As the dust has started to settle with these changes, a lot of my focus has turned inward on the impacts to the next phase of my career, how much control I have and ultimately trying to focus on positivity.

Losing Control

As part of the recent layoffs and company restructuring, I have been forced to change my role and apply my efforts and experiences to new areas of the organization. For now, and for the first time in nearly 10 years, I am no longer considered a “people leader” and am now an “individual contributor” (more commonly referred to as an “IC”). By no means was moving to an IC part of my career plan or career journey. I had always considered myself to be “climbing the corporate ladder” and moving up the rungs, hopefully, eventually getting to a Vice President level role at an organization. VP roles, generally, lead larger organizations so my natural path was likely headed down that route.

Now, I find myself back on the IC track. It’s taken me a bit of time to realize the impacts of this, but ultimately, I’m approaching it with an open perspective and an opportunity to flex muscles that haven’t been flexed in a while, as well, to be able to learn new skills. The new opportunity I have as an IC is really cool, and affords me an opportunity to work with some of the best and the brightest technologists in the company. I also moved-up in the org chart as well, which I will take as a win for my professional growth!

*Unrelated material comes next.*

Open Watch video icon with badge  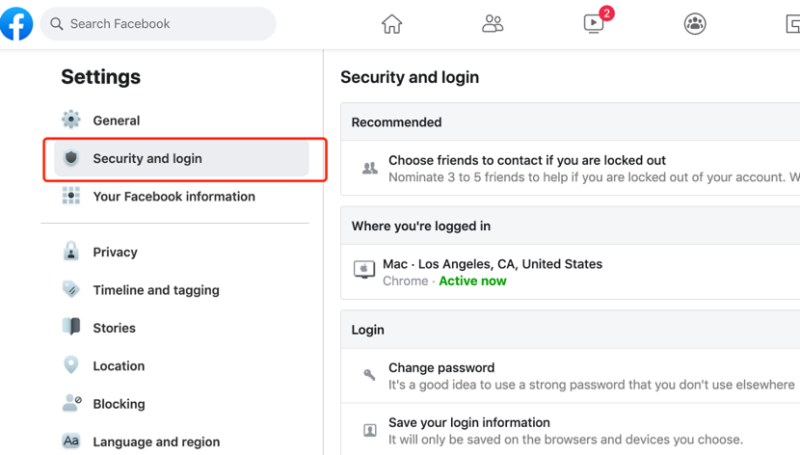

My biggest lesson through all of this has been around control. I quickly came to realize that while I can influence and control my career, to some extent, sometimes life throws you curveballs that you need to adapt to. Your career path should be driven by you, however, the path will wind and turn and you’ll need to be flexible to adapt to the turns on the path. Going forward, I’m looking at my career journey less like a ladder, and more like a jungle-gym, which will give me a new perspective on what growth means and the opportunity to try new things.

Gaining Positivity

I am, and always have been, a bit of a pessimist. I’m usually of the mind of thinking about the glass being half-empty, assuming things are going to go wrong, etc. and then being pleasantly surprised when they do go right. This mindset has helped me be extra prepared for basically everything in life (savings accounts, emergency preparedness kits, security cameras, always packing extra clothes - you name it!), but also has a toll on my day-to-day mental health.

So you could imagine the challenges I face under the climate of workforce instability, less than a year after purchasing a new home. I have been really lucky to work in technology for my whole career, which has been relatively stable. During the tough times of 2008, I was still relatively new to the industry, didn’t have multiple mortgages or kids to feed. In 2023 the game has changed, and this whole experience has had a damaging affect to my mental health.

With all that being said, as part of this journey I have tried to follow my regular routine to support my own mental health and wellbeing:

  • Getting regular exercise (5-6 times per week).

  • Practicing yoga daily.

  • Meditating daily.

  • Writing in my gratitude journal daily.

These activities have really helped support me during these tough times, and are really helping me turn the corner on my mindset going forward. In particular, my gratitude practice is something that I’m doubling-down on each day. Not only in my journal, but also starting to frame my life from a lens of positivity vs. negativity. I actually have a goal each day to lead with positivity, which is probably my toughest challenge of all this year, but something i’m continuing to work on for my own mental health.


I’m really proud of how I have been able to navigate these challenges so far this year. I can look ahead to better times and see myself looking back at this as a real growth moment for me, and something that will ultimately make me a better person in the long-term. It doesn’t mean that it’s easy now, but it’s already getting a bit easier day-by-day. I’m warming up to the fact that I don’t have as much control as I thought I did, and to balance that, I’m putting positivity as a priority in my life.